Más del 50% de los adolescentes argentinos no comprende lo
que lee. Triste y vergonzosa realidad. El dato surge de los
exámenes más prestigiosas del mundo, que se realizan cada
tres años para evaluar la calidad educativa de un país
(PISA, Programa Internacional de Evaluación de Alumnos,
OCDE). De 75 países evaluados, la Argentina se ubica, tras
la prueba 2009, en la posición 58, que focalizó
especialmente la comprensión lectora (en fútbol, el Mundial
nos ubicó en quinto lugar; en educación, más precisamente en
lectura, 58).
La conclusión es que los alumnos argentinos referidos (de 15
años) presentan "un alto riesgo de no poder afrontar con
éxito sus retos formativos, laborales y ciudadanos
posteriores a la educación obligatoria" (página 63 del
informe PISA 2009), y, lo que es más grave, el 11% de este
grupo ha sido calificado en el nivel más bajo de toda la
prueba, "1b", que es "aquel en el que se encuentran los
alumnos cuyo rendimiento es tan bajo que PISA no es capaz de
describir".
Si complementamos esta información con datos del Laboratorio
Latinoamericano para la Evaluación de la Calidad Educativa,
Unesco, surge otra evidencia impactante para la Argentina:
el descenso operado desde 1997.
Nuestro país, que supo ser líder en la región, ha pasado a
tener peores resultados que Cuba, Chile, México, Brasil,
Uruguay y Colombia. Y si a esto le sumamos los cientos de
miles de alumnos que abandonan, la repitencia, la toma de
escuelas, advertimos que, pese a todos los esfuerzos que se
han hecho (ej. más inversión, nuevas leyes, mejoras
salariales) algo anda muy mal y que estamos frente a un
problema mayúsculo: la calidad de la educación argentina no
es buena. Y éste no es un problema de un gobierno, sino de
nuestra sociedad civil. Que lo reconozcamos e identifiquemos
como el principal desafío que debemos enfrentar juntos todos
los argentinos es el objetivo de estas líneas.

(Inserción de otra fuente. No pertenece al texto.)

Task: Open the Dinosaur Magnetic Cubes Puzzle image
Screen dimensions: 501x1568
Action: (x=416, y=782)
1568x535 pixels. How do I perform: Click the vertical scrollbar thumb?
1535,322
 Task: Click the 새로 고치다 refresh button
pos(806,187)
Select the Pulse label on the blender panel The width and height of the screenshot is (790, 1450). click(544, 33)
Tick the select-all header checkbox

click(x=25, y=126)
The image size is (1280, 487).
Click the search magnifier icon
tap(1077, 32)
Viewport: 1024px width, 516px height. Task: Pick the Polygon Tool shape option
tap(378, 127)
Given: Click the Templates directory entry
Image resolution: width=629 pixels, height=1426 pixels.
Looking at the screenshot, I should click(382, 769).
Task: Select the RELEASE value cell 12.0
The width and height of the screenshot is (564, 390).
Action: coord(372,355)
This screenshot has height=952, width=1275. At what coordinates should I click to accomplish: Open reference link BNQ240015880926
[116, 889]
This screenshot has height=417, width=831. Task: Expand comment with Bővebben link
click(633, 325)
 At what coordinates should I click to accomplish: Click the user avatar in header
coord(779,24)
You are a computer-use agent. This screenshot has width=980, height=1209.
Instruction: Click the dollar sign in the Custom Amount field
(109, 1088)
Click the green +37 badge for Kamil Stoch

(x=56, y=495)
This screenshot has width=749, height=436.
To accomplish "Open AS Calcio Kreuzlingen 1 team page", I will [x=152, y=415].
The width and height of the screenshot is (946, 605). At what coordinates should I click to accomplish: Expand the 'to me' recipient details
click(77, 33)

Cuando caemos en la cuenta de que padecemos una enfermedad
grave, toda nuestra energía se vuelca contra ella para
vencerla, sea a través de cirugía o del tratamiento que
fuere. Pues entendámoslo: la Argentina está enferma de mala
educación. Que más del 50% de los adolescentes argentinos no
sepa leer es equivalente a una enfermedad de las que pone en
riesgo el futuro; en este caso, del país. Mala calidad
educativa es sinónimo de ignorancia, y la ignorancia es el
principal enemigo de la libertad y de la inclusión social.
Carecer de conocimientos es el mejor caldo de cultivo para
que crezca la pobreza, la desnutrición y la inseguridad, y
hasta es el camino para perder la democracia. ¿Hay algo
entonces más urgente para los argentinos que atacar el
problema de la falta de buena educación? Debemos aceptarlo.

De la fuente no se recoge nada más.